Simple is not Easy (SBD)
In the Simple is not Easy paper [27], the authors argue that sophisticated multimodal encoding frameworks are not strictly necessary to obtain SOTA scores on the TextCaps challenge. They proposed a “simple” attention mechanism to filter the features, before feeding them to the fusion encoder. The proposed architecture consists in the split of OCR tokens into visual and linguistic branches, which are then passed into vanilla attention blocks and then to a fusion encoder (to combine the features of the different modalities). The captions are then generated with a transformer module that receives the multimodal combined representation of the inputs.
Confidence-aware Non-repetitive Multimodal Transformers for TextCaps (CNMT)
The CNMT [24] architecture consists of three main components: a reading module, a reasoning module and a generation module. The reading module is better, when compared to previous systems, as the authors claim to use better OCR systems and recognition confidence. The reasoning module (a multimodal transformer) fuses the OCR token features with object features, which are then passed to the generation module to predict captions iteratively. A pointer network is used to select tokens from the vocabulary of the model or from the extracted OCR tokens. To avoid repetition, CNMT uses a repetition mask. Similar to the M4C-Captioner, the CNTM architecture was taken as the base for one of our proposals (L-CNMT), and will be detailed further in Section 3.
Anchor-Captioner (AnC)
To the best of our knowledge, the Anchor-captioner [25] is the only graph-based approach in literature, which is mainly designed to explore content diversity while captioning images. The architecture consists of four main components: a feature extractor (both for textual and visual information), a fusion module (self-attention layers), an anchor proposal module (AnPM), and an anchor captioning module (AnCM). Once the input features are fused in the self-attention layers, the AnPM constructs anchor-centered graphs to groups the relevant tokens, then, the AnCM uses a visual captioner to output a “global visual-specific caption”, which is then used to generate several text-specific captions.
Long Short-Term Memory plus Relation-aware pointer network (LSTM-R)
The LSTM-R architecture [23] is aimed to improve the “reasoning” of the model about the scene text by replacing the rich visual and semantic representations of the OCR tokens, this enhancement is mainly done by exploiting geometrical relationships among the OCR tokens. The authors consider the height, width, distance, and orientation relations in order to construct the geometrical relationships. Furthermore, the authors used an LSTM network instead of a multimodal transformer to perform feature processing, later the novel relation-aware pointer network was enhanced by receiving the geometrical relationship features.
Human-generated captions
A clear and detailed explanation about the creation of the TextCaps dataset is described in [18]. To estimate the performance of humans on this task, the authors collected an additional 6th caption when collecting the annotations for the training and test sets of the TextCaps dataset. These additional human captions were evaluated using all the metrics of the challenge, and the results can be observed in Table 1. Human estimated performance is not available for the validation set.
Summary of the State-of-the-Art
Overall, we have described seven methods for image captioning with reading comprehension. In Table 1, we present a summary of the reported results for each architecture (only the best experimental scores are shown) over the test set of TextCaps 3 , as well as the estimated human performance over the test set.

Data shown:
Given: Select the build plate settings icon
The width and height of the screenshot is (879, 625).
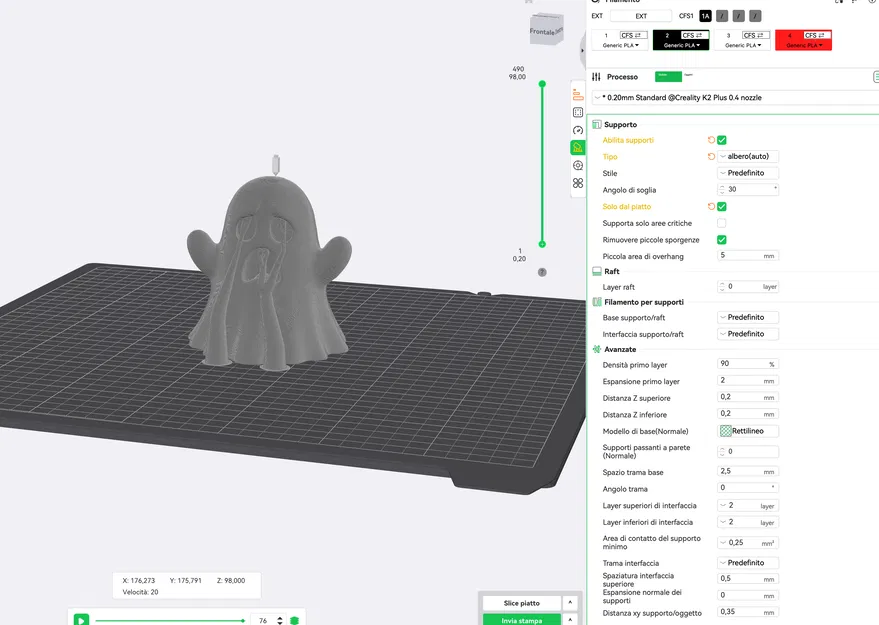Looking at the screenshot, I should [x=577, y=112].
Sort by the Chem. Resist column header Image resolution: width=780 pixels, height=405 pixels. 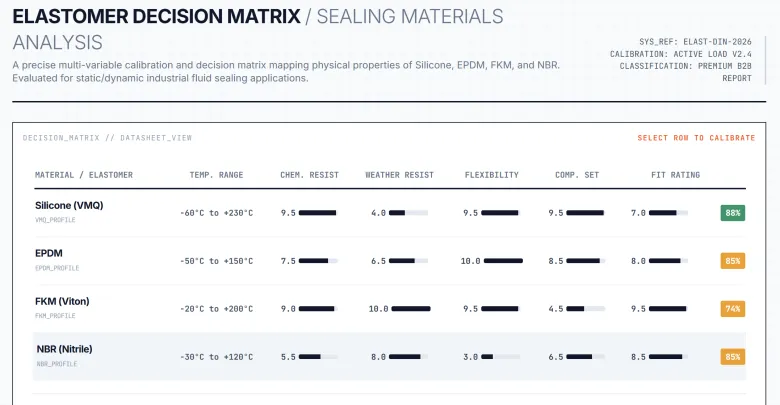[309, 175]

Aim:
Can you copy, word for word, the part of the TextCaps captioning overview that opens with the words containing "Anchor-Captioner (AnC)" and closes with "several text-specific captions."? The listing comes from a separate source.

The output:
Anchor-Captioner (AnC)
To the best of our knowledge, the Anchor-captioner [25] is the only graph-based approach in literature, which is mainly designed to explore content diversity while captioning images. The architecture consists of four main components: a feature extractor (both for textual and visual information), a fusion module (self-attention layers), an anchor proposal module (AnPM), and an anchor captioning module (AnCM). Once the input features are fused in the self-attention layers, the AnPM constructs anchor-centered graphs to groups the relevant tokens, then, the AnCM uses a visual captioner to output a “global visual-specific caption”, which is then used to generate several text-specific captions.